___ Information ___

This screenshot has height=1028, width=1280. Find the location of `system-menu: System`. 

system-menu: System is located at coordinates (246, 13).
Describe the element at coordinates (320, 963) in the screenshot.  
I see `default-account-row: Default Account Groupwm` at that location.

___
___ Information ___

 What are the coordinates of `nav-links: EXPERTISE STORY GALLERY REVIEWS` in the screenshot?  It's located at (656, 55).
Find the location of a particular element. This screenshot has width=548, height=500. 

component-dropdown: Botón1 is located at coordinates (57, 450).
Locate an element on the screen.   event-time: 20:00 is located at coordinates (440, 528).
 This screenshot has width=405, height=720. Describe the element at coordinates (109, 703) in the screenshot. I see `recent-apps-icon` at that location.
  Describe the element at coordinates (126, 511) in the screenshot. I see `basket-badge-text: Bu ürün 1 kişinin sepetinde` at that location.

___

# Work task
Copy the records word for word, starting at the line that contains "What are the" and ending at the line that contains "Describe the element at coordinates (126, 511)".

# Answer space
 What are the coordinates of `nav-links: EXPERTISE STORY GALLERY REVIEWS` in the screenshot?  It's located at (656, 55).
Find the location of a particular element. This screenshot has width=548, height=500. 

component-dropdown: Botón1 is located at coordinates (57, 450).
Locate an element on the screen.   event-time: 20:00 is located at coordinates (440, 528).
 This screenshot has width=405, height=720. Describe the element at coordinates (109, 703) in the screenshot. I see `recent-apps-icon` at that location.
  Describe the element at coordinates (126, 511) in the screenshot. I see `basket-badge-text: Bu ürün 1 kişinin sepetinde` at that location.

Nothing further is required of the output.